Papaya - Melon Tree

Papaya - Melon TreeScientific Name: Carica papaya

Description: Erect, usually branchless tree with a soft grayish trunk, marked with scars. Leaves, borne on the top are long-stalked, rounded and deeply lobed. Flowers, male in clusters, female are sessile. Fruit, obovoid, yellow-orange when ripe with numerous pellet-sized black seeds.

Traditional uses:

• Debridement (removal of purulent exudate and blood clots from wound and ulcer): Apply latex (dagta) of unripe fruit or trunk on the wound or ulcer.
• Laxative: Eat ripe fruit liberally. (May cause harless yellowing of the skin, specially palms and soles but not the eyes.)
• Cystitis: Boil cup of chopped fresh leaves and 1 cup chopped green fruit in glasses of water for 15 mins; taken 1 cu 3 times daily.

— Questions on the material —
1 – According to the papaya text, what is the scientific name of the melon tree?
2 – In the papaya text, rewrite the part starting with "Papaya - Melon TreeScientific" and going on through "3 times daily.", switching "trunk" to "stem" wherever it occurs.
3 – Decide whether each statement agrees with the papaya text, and quote the words that settle it: (a) The leaves grow at the top of the tree. (b) The ripe fruit contains white seeds. (c) The latex used for debridement comes from ripe fruit.
Rely only on the text above when you answer.

(Collected data entries)
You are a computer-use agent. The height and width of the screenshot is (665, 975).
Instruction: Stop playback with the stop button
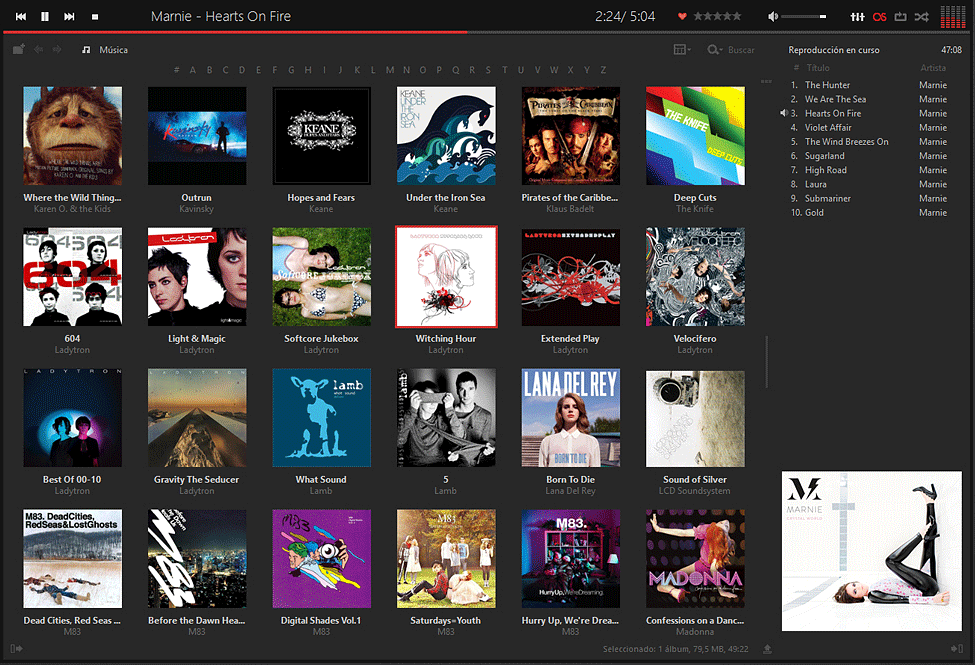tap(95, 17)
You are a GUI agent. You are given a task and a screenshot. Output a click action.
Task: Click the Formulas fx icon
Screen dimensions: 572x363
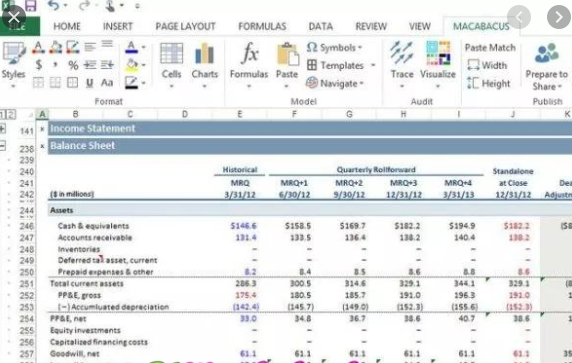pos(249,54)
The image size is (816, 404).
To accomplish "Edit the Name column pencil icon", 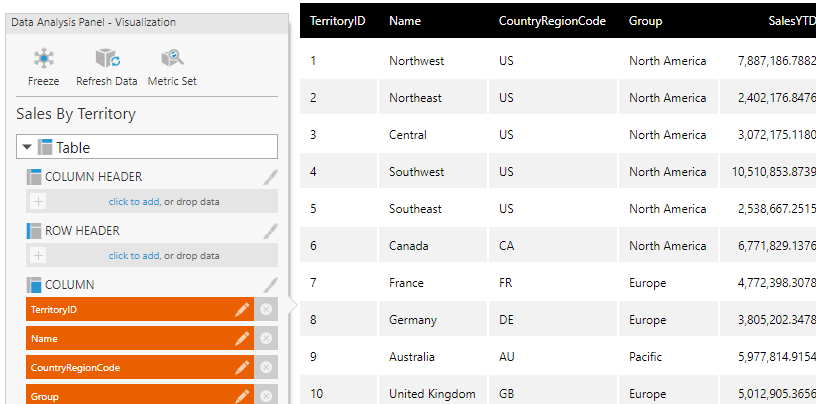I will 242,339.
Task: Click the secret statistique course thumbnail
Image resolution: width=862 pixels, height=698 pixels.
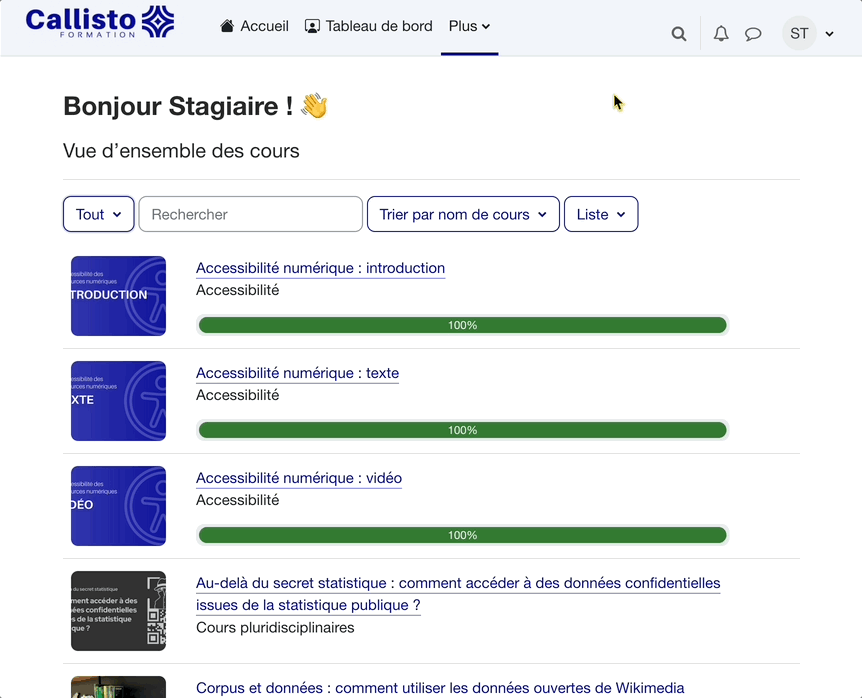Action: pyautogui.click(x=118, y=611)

— Outputs in order —
1 – Carica papaya

2 –
Papaya - Melon TreeScientific Name: Carica papaya

Description: Erect, usually branchless tree with a soft grayish stem, marked with scars. Leaves, borne on the top are long-stalked, rounded and deeply lobed. Flowers, male in clusters, female are sessile. Fruit, obovoid, yellow-orange when ripe with numerous pellet-sized black seeds.

Traditional uses:

• Debridement (removal of purulent exudate and blood clots from wound and ulcer): Apply latex (dagta) of unripe fruit or stem on the wound or ulcer.
• Laxative: Eat ripe fruit liberally. (May cause harless yellowing of the skin, specially palms and soles but not the eyes.)
• Cystitis: Boil cup of chopped fresh leaves and 1 cup chopped green fruit in glasses of water for 15 mins; taken 1 cu 3 times daily.

3 –
(a) Yes: "Leaves, borne on the top are long-stalked, rounded and deeply lobed."
(b) No: "yellow-orange when ripe with numerous pellet-sized black seeds."
(c) No: "Apply latex (dagta) of unripe fruit or trunk on the wound or ulcer."